▸ **PROBLEM**:
Everything in the listing below should be repeated exactly, apart from the pictures.

=-=-=-=-=

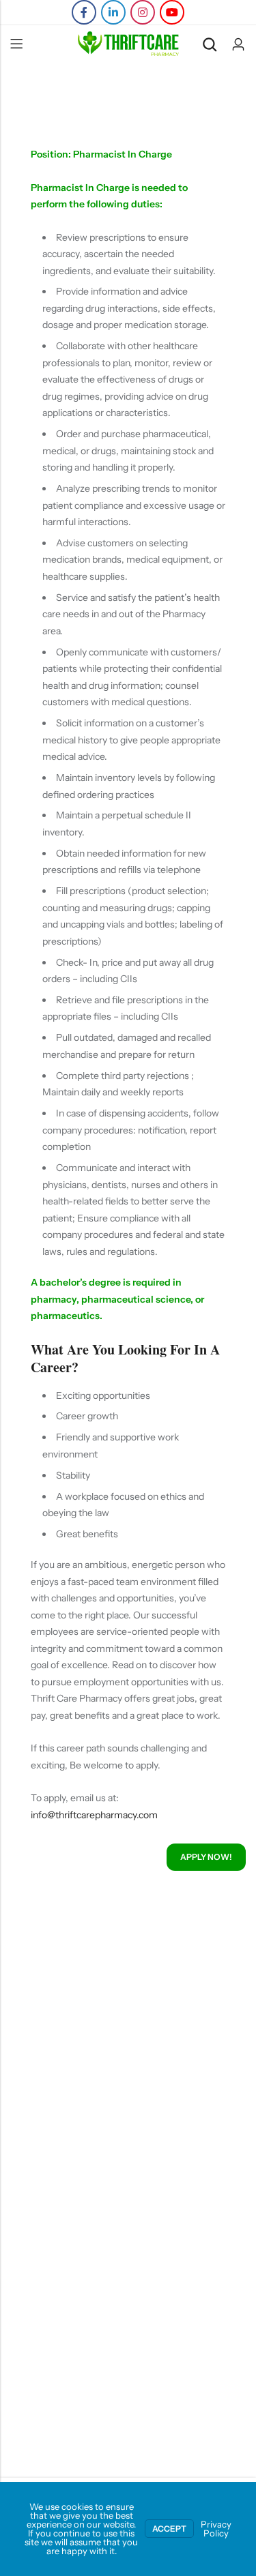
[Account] (238, 45)
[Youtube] (172, 12)
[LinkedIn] (113, 12)
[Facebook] (84, 12)
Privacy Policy (216, 2528)
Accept (169, 2528)
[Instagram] (142, 12)
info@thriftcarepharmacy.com (94, 1815)
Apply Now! (206, 1857)
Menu (16, 44)
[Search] (209, 45)
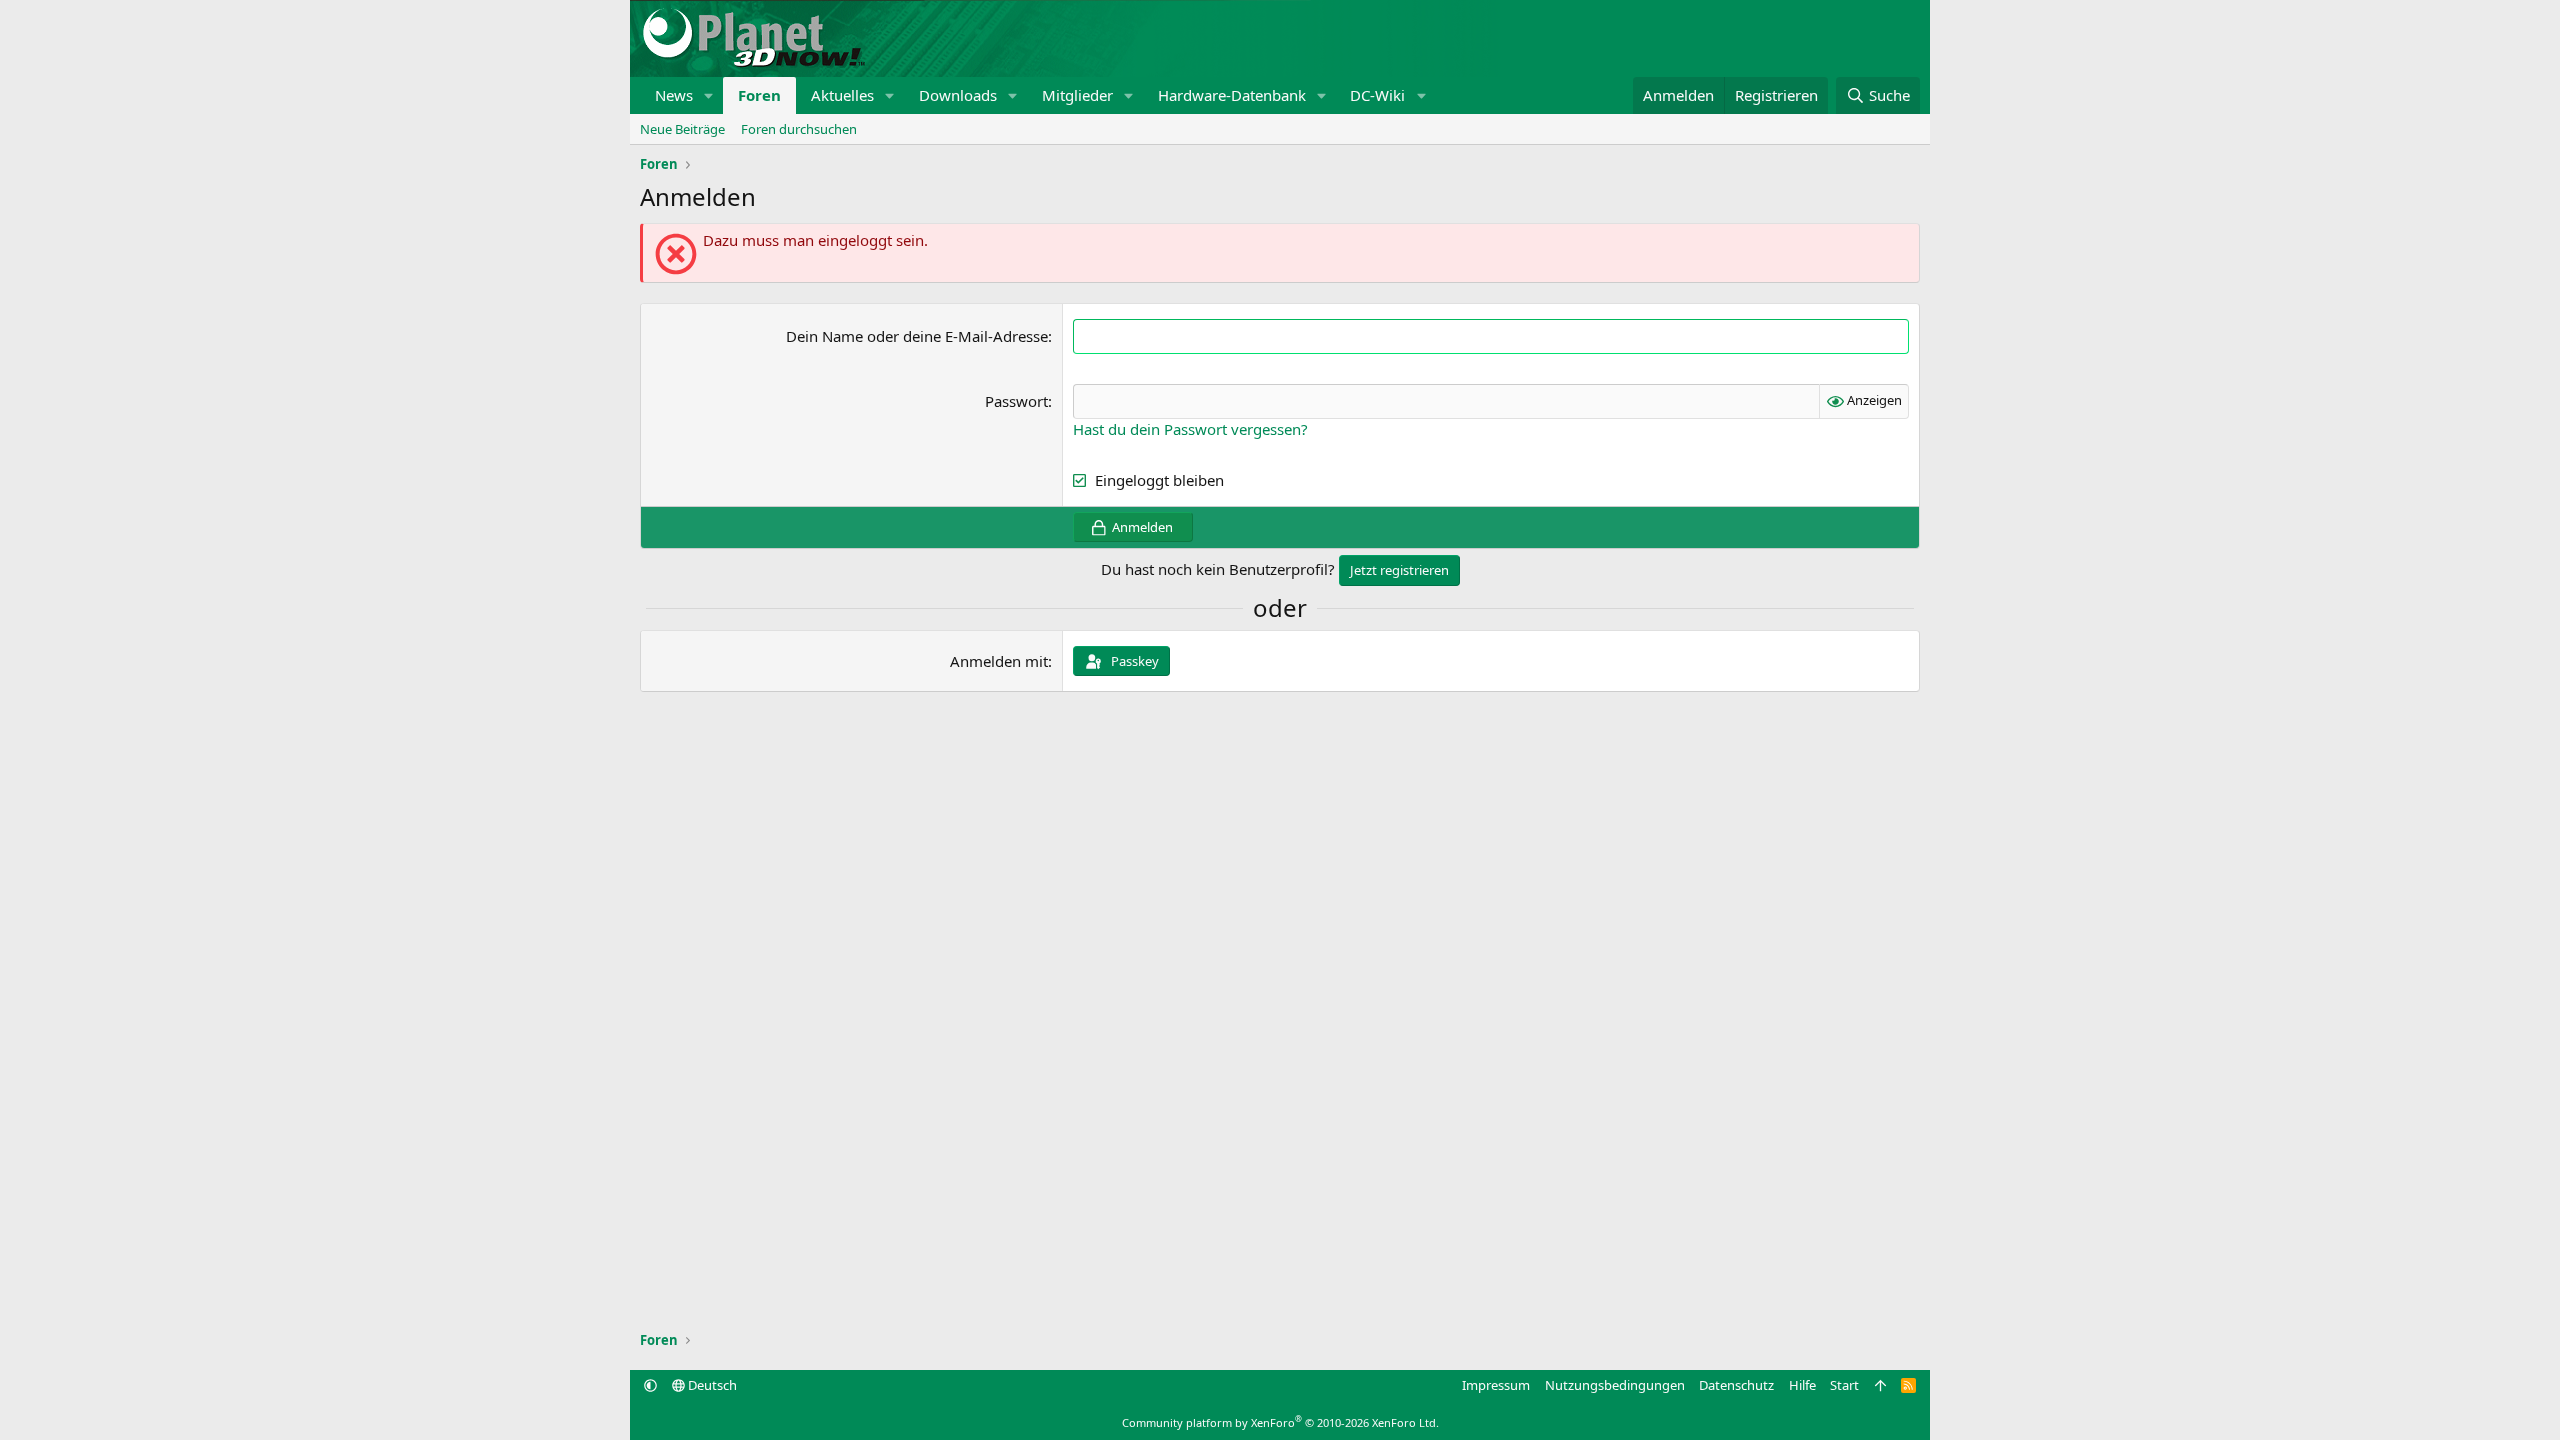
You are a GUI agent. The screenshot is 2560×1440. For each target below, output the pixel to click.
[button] (709, 95)
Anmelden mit (999, 661)
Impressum (1496, 1385)
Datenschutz (1736, 1385)
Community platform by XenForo (1280, 1422)
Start (1844, 1385)
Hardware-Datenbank (1232, 95)
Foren (759, 95)
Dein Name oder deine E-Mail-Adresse (917, 336)
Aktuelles (842, 95)
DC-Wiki (1377, 95)
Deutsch (711, 1385)
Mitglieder (1077, 95)
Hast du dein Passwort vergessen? (1190, 429)
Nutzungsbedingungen (1615, 1385)
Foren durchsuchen (799, 129)
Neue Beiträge (682, 129)
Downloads (958, 95)
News (674, 95)
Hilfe (1802, 1385)
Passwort (1016, 401)
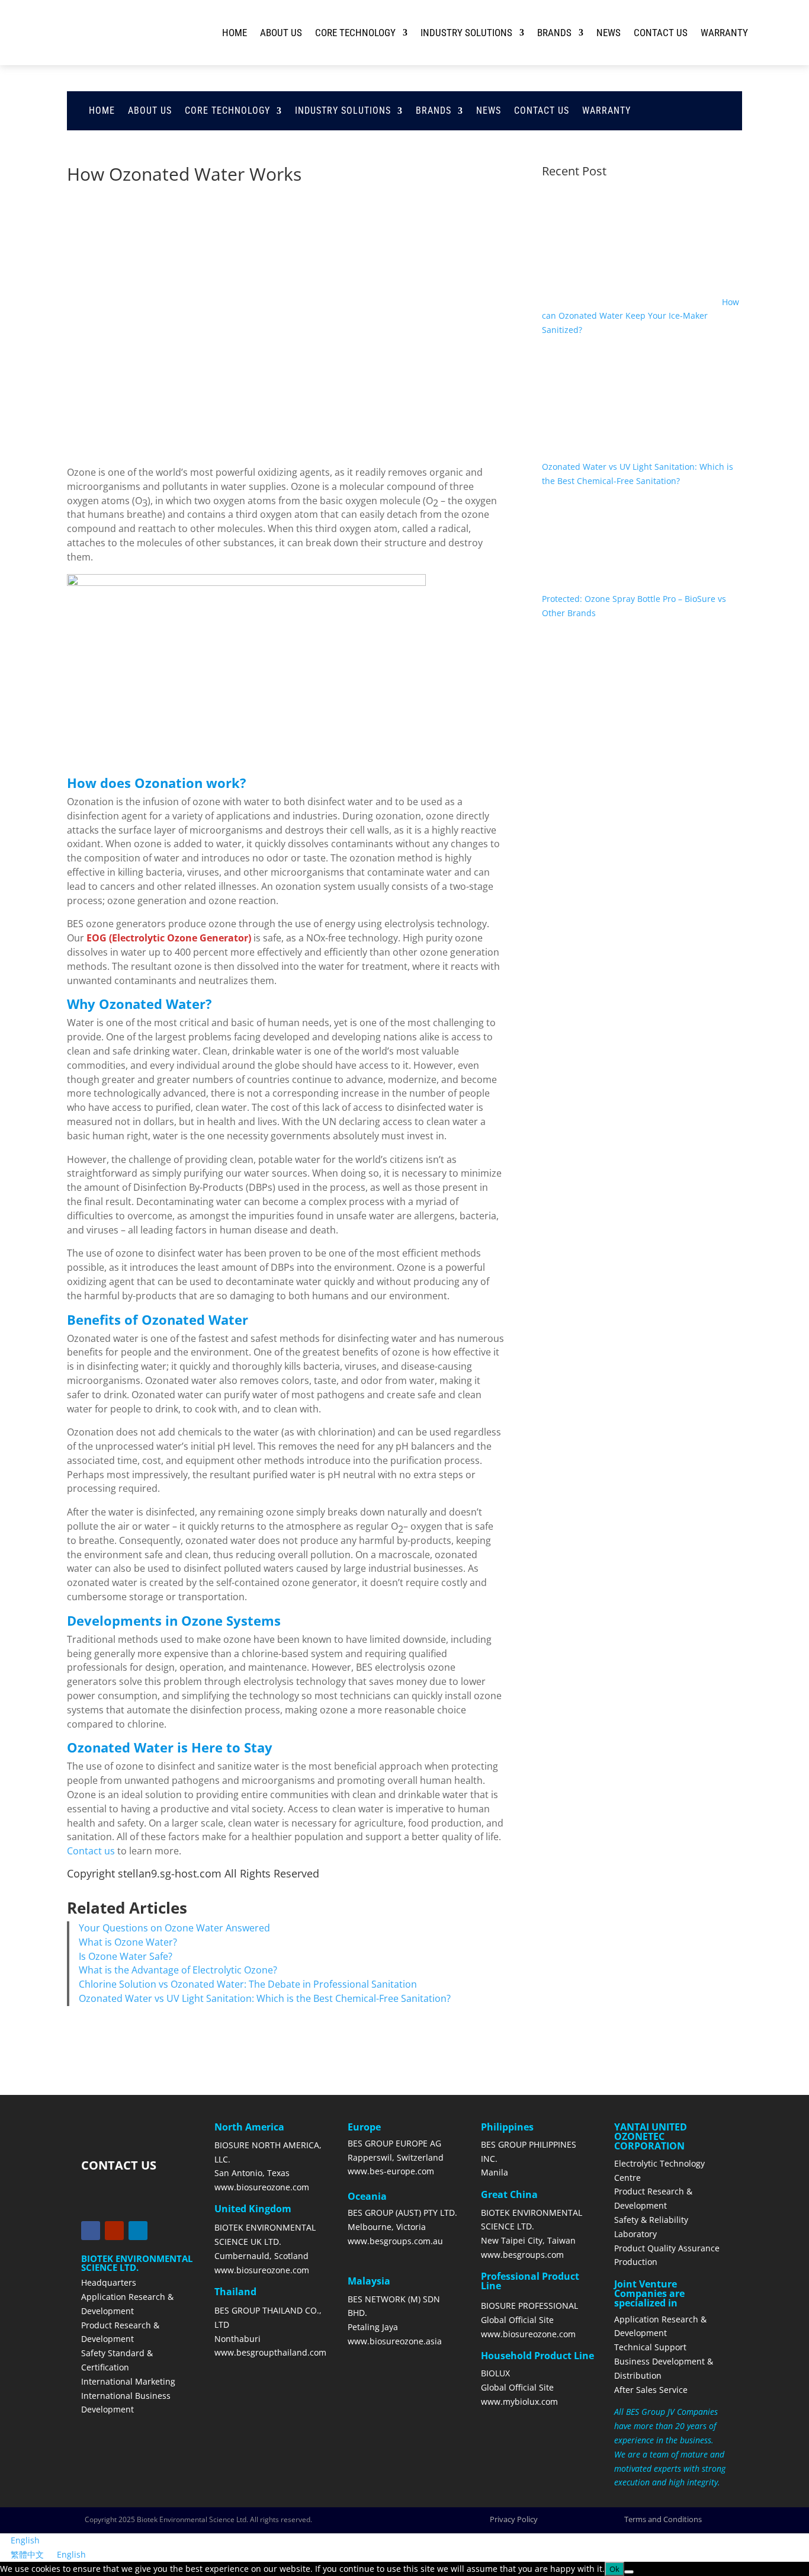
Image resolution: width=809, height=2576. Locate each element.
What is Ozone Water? (128, 1942)
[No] (629, 2572)
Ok (614, 2569)
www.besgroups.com (522, 2254)
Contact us (91, 1850)
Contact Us (661, 33)
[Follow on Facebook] (90, 2230)
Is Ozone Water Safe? (125, 1956)
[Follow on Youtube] (114, 2230)
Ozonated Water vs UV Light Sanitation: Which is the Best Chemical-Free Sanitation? (265, 1998)
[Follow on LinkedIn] (138, 2230)
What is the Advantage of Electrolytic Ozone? (178, 1969)
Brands (554, 33)
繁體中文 (28, 2554)
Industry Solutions (466, 33)
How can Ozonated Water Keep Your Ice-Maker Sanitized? (640, 316)
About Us (281, 33)
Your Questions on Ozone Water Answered (174, 1927)
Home (234, 33)
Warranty (724, 33)
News (608, 33)
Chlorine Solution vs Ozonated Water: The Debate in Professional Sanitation (248, 1984)
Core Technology (355, 33)
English (25, 2540)
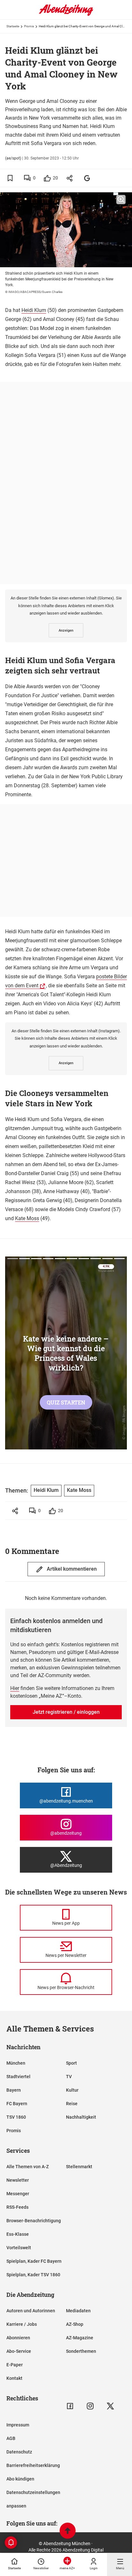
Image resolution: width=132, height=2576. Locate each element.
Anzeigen (66, 630)
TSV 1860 (16, 2117)
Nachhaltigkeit (81, 2117)
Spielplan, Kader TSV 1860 (33, 2274)
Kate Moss (27, 1218)
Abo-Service (18, 2351)
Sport (71, 2063)
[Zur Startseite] (66, 14)
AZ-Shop (74, 2324)
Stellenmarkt (79, 2166)
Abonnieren (18, 2337)
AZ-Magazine (79, 2337)
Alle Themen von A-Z (27, 2166)
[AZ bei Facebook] (70, 2406)
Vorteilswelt (18, 2247)
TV (69, 2076)
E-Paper (14, 2364)
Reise (72, 2103)
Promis (29, 26)
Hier (14, 1688)
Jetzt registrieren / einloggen (66, 1712)
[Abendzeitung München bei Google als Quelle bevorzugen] (87, 178)
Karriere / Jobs (21, 2324)
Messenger (17, 2193)
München (15, 2063)
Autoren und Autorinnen (30, 2310)
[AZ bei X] (110, 2406)
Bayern (13, 2090)
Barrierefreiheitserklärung (33, 2465)
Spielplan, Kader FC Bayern (34, 2261)
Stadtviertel (18, 2076)
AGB (10, 2438)
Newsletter (17, 2180)
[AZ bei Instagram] (90, 2406)
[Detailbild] (121, 200)
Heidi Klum (33, 310)
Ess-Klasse (17, 2234)
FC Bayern (16, 2103)
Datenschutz (19, 2451)
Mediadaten (78, 2310)
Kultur (72, 2090)
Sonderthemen (81, 2351)
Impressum (17, 2424)
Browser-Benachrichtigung (33, 2220)
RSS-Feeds (17, 2207)
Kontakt (14, 2378)
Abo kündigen (20, 2478)
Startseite (12, 26)
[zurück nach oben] (67, 2531)
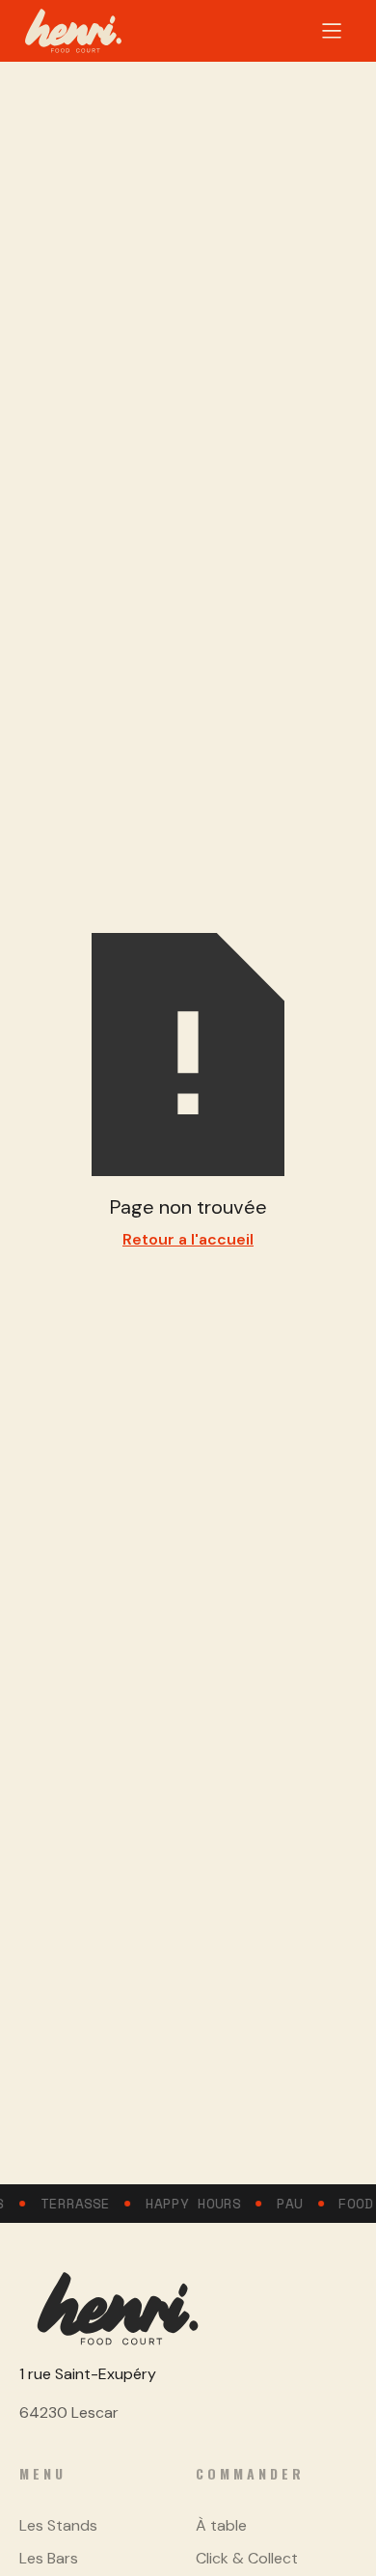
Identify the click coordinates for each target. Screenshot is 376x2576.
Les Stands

=-=-=-=-=

▸ **ANSWER**:
[Account] (238, 45)
[Youtube] (172, 12)
[LinkedIn] (113, 12)
[Facebook] (84, 12)
Privacy Policy (216, 2528)
Accept (169, 2528)
[Instagram] (142, 12)
info@thriftcarepharmacy.com (94, 1815)
Apply Now! (206, 1857)
Menu (16, 44)
[Search] (209, 45)
You are a GUI agent. The screenshot is 2560×1440. For each target below, output the pixel to click.
[button] (709, 95)
Anmelden mit (999, 661)
Impressum (1496, 1385)
Datenschutz (1736, 1385)
Community platform by XenForo (1280, 1422)
Start (1844, 1385)
Hardware-Datenbank (1232, 95)
Foren (759, 95)
Dein Name oder deine E-Mail-Adresse (917, 336)
Aktuelles (842, 95)
DC-Wiki (1377, 95)
Deutsch (711, 1385)
Mitglieder (1077, 95)
Hast du dein Passwort vergessen? (1190, 429)
Nutzungsbedingungen (1615, 1385)
Foren durchsuchen (799, 129)
Neue Beiträge (682, 129)
Downloads (958, 95)
News (674, 95)
Hilfe (1802, 1385)
Passwort (1016, 401)
Image resolution: width=809, height=2576. Locate each element.
What is Ozone Water? (128, 1942)
[No] (629, 2572)
Ok (614, 2569)
www.besgroups.com (522, 2254)
Contact us (91, 1850)
Contact Us (661, 33)
[Follow on Facebook] (90, 2230)
Is Ozone Water Safe? (125, 1956)
[Follow on Youtube] (114, 2230)
Ozonated Water vs UV Light Sanitation: Which is the Best Chemical-Free Sanitation? (265, 1998)
[Follow on LinkedIn] (138, 2230)
What is the Advantage of Electrolytic Ozone? (178, 1969)
Brands (554, 33)
繁體中文 (28, 2554)
Industry Solutions (466, 33)
How can Ozonated Water Keep Your Ice-Maker Sanitized? (640, 316)
About Us (281, 33)
Your Questions on Ozone Water Answered (174, 1927)
Home (234, 33)
Warranty (724, 33)
News (608, 33)
Chlorine Solution vs Ozonated Water: The Debate in Professional Sanitation (248, 1984)
Core Technology (355, 33)
English (25, 2540)
Image resolution: width=132, height=2576. Locate each element.
Anzeigen (66, 630)
TSV 1860 (16, 2117)
Nachhaltigkeit (81, 2117)
Spielplan, Kader TSV 1860 (33, 2274)
Kate Moss (27, 1218)
Abo-Service (18, 2351)
Sport (71, 2063)
[Zur Startseite] (66, 14)
AZ-Shop (74, 2324)
Stellenmarkt (79, 2166)
Abonnieren (18, 2337)
AZ-Magazine (79, 2337)
Alle Themen von A-Z (27, 2166)
[AZ bei Facebook] (70, 2406)
Vorteilswelt (18, 2247)
TV (69, 2076)
E-Paper (14, 2364)
Reise (72, 2103)
Promis (29, 26)
Hier (14, 1688)
Jetzt registrieren / einloggen (66, 1712)
[Abendzeitung München bei Google als Quelle bevorzugen] (87, 178)
Karriere / Jobs (21, 2324)
Messenger (17, 2193)
München (15, 2063)
Autoren und Autorinnen (30, 2310)
[AZ bei X] (110, 2406)
Bayern (13, 2090)
Barrierefreiheitserklärung (33, 2465)
Spielplan, Kader FC Bayern (34, 2261)
Stadtviertel (18, 2076)
AGB (10, 2438)
Newsletter (17, 2180)
[AZ bei Instagram] (90, 2406)
[Detailbild] (121, 200)
Heidi Klum (33, 310)
Ess-Klasse (17, 2234)
FC Bayern (16, 2103)
Datenschutz (19, 2451)
Mediadaten (78, 2310)
Kultur (72, 2090)
Sonderthemen (81, 2351)
Impressum (17, 2424)
Browser-Benachrichtigung (33, 2220)
RSS-Feeds (17, 2207)
Kontakt (14, 2378)
Abo kündigen (20, 2478)
Startseite (12, 26)
[zurück nach oben] (67, 2531)
Identify the click coordinates for each target. Screenshot is 376x2576.
Les Stands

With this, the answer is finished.